18:56 $ docker exec kind-worker3 iptables-save | grep HOSTPORT
18:56 $
To fix this case we need to copy that 000-cilium-portmap.conflist
file into place.
Let's try that!
docker cp /tmp/cni/000-cilium-portmap.conflist kind-worker3:/etc/cni/net.d/000-cilium-portmap.conflist
Now in this case we are in a bad way. The pod is up and kubelet has no reason to think that anything is wrong. So it will not take corrective action...
To get this fixed we will have to recreate the pod.
[dcooley@lynx: ~/git/kind-cilium] ✔
19:01 $ kubectl delete -f manifests/static/echo-kind-worker3.yaml
pod "echo-kind-worker3" deleted
[dcooley@lynx: ~/git/kind-cilium] ✔
19:01 $ ^delete^apply
kubectl apply -f manifests/static/echo-kind-worker3.yaml
pod/echo-kind-worker3 created
and test it with curl
19:01 $ curl 172.17.0.3
Welcome to echo-server! Here's what I know.
> Head to /ws for interactive websocket echo!

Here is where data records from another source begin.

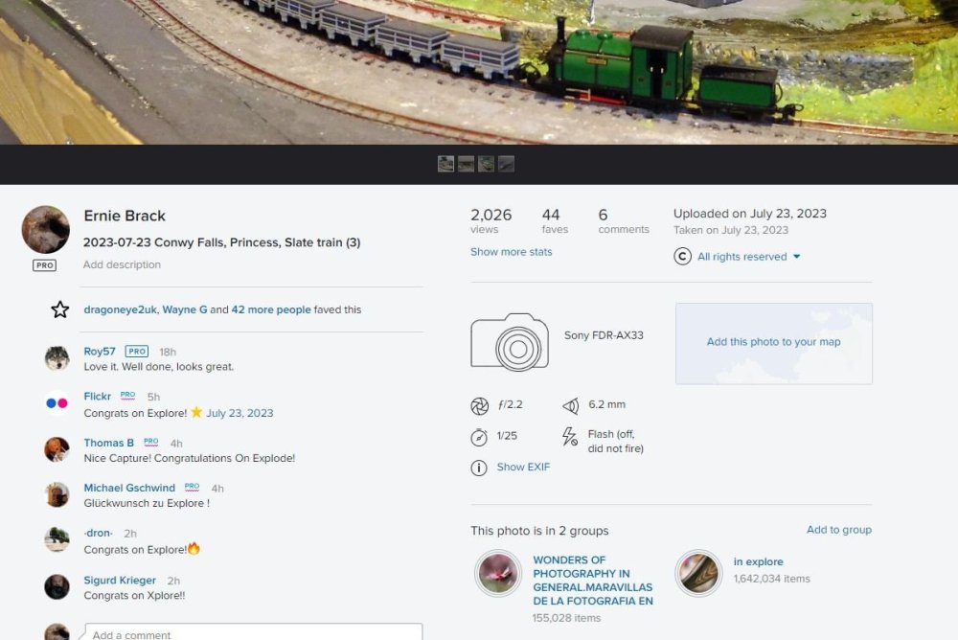This screenshot has width=958, height=640.
Task: Click inside the Add a comment field
Action: click(253, 632)
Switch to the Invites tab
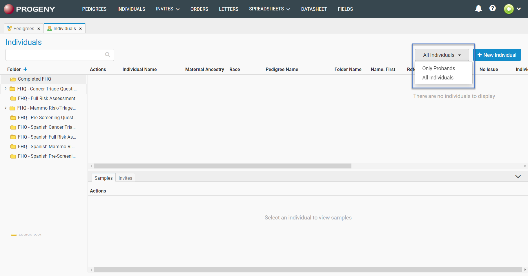The image size is (528, 276). [125, 178]
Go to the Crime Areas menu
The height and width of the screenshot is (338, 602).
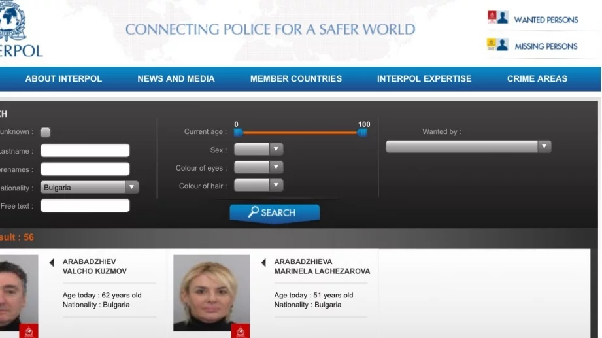(x=537, y=78)
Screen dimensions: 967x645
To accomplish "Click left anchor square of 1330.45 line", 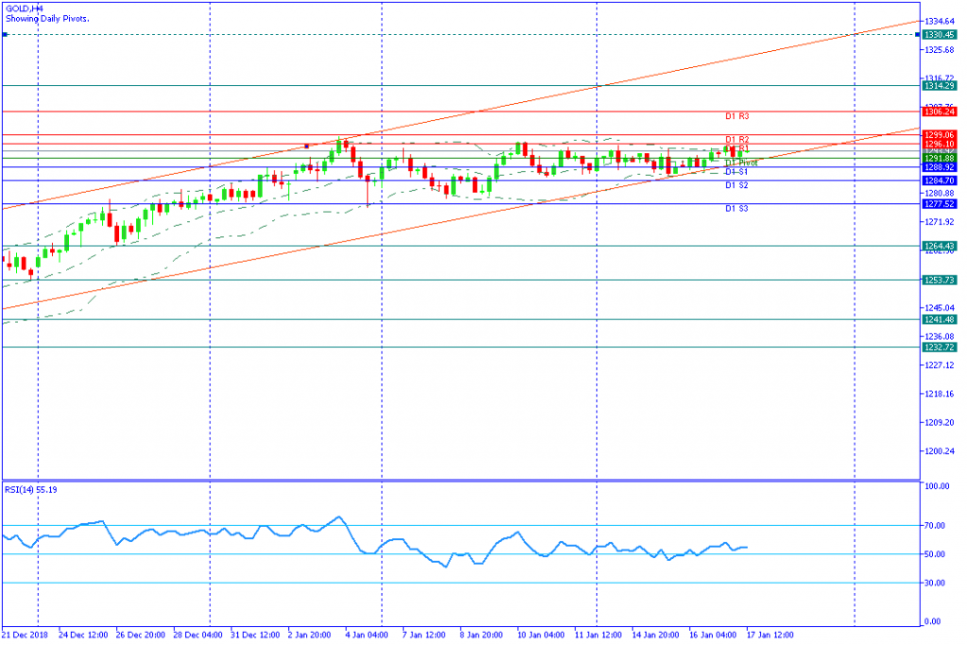I will pos(5,35).
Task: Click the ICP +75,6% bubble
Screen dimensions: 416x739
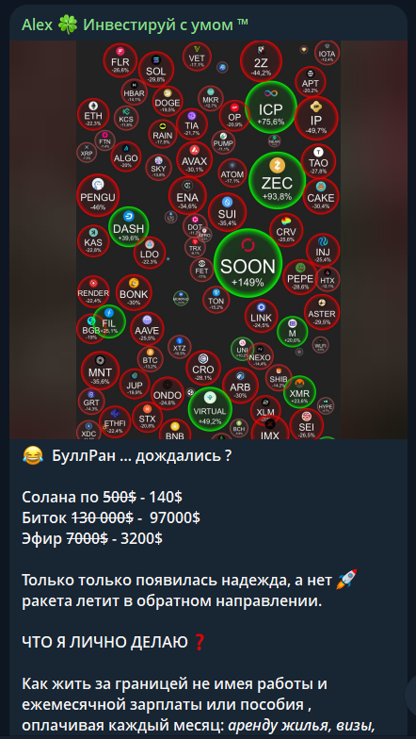Action: pos(271,107)
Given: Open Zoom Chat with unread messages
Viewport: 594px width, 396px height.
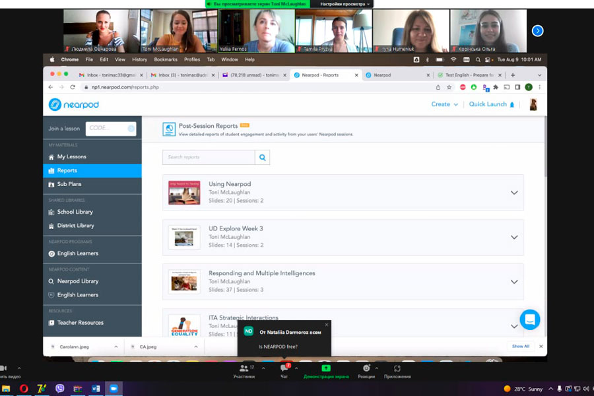Looking at the screenshot, I should point(284,371).
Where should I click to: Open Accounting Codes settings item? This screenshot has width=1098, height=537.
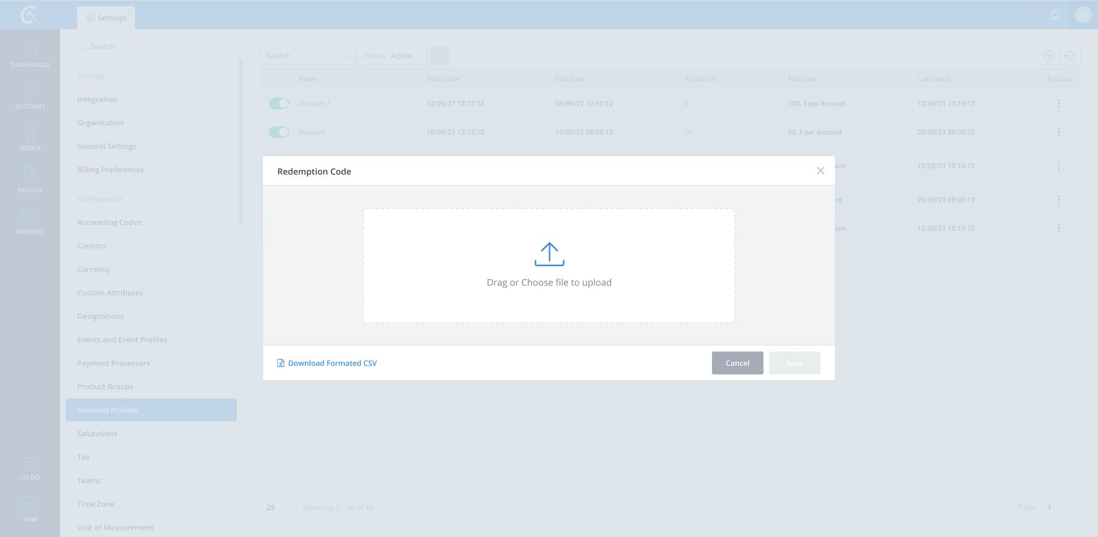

-> My hostname is: echo-kind-worker3
-> Requesting IP: 172.17.0.1:60670
-> Request Headers |
HTTP/1.1 GET /
Host: 172.17.0.3
Accept: */*
User-Agent: curl/7.58.0
-> Response Headers |
Content-Type: text/plain
X-Real-Server: echo-server
> Note that you may also see "Transfer-Encoding" and "Date"!
-> My environment |
ADD_HEADERS={"X-Real-Server": "echo-server"}
HOME=/
HOSTNAME=echo-kind-worker3
KUBERNETES_PORT=tcp://10.96.0.1:443
KUBERNETES_PORT_443_TCP=tcp://10.96.0.1:443
KUBERNETES_PORT_443_TCP_ADDR=10.96.0.1
KUBERNETES_PORT_443_TCP_PORT=443
KUBERNETES_PORT_443_TCP_PROTO=tcp
KUBERNETES_SERVICE_HOST=10.96.0.1
KUBERNETES_SERVICE_PORT=443
KUBERNETES_SERVICE_PORT_HTTPS=443
PATH=/usr/local/sbin:/usr/local/bin:/usr/sbin:/usr/bin:/sbin:/bin
PORT=8080
SSLPORT=8443
-> Contents of /etc/resolv.conf |
nameserver 10.96.0.10
search default.svc.cluster.local svc.cluster.local cluster.local
options ndots:5
-> Contents of /etc/hosts |
# Kubernetes-managed hosts file.
127.0.0.1 localhost
::1 localhost ip6-localhost ip6-loopback
fe00::0 ip6-localnet
fe00::0 ip6-mcastprefix
fe00::1 ip6-allnodes
fe00::2 ip6-allrouters
192.168.1.32 echo-kind-worker3
-> And that's the way it is 2019-05-01 02:02:02.738023446 +0000 UTC
// Thanks for using echo-server, a project by Mario Loria (InAnimaTe).
// https://github.com/inanimate/echo-server
// https://hub.docker.com/r/inanimate/echo-server
We have shown a couple of interesting ways to break and fix a cluster that relies on cilium and the cni plugin portmap.
Thanks!
Duffie Cooley @mauilion in most places.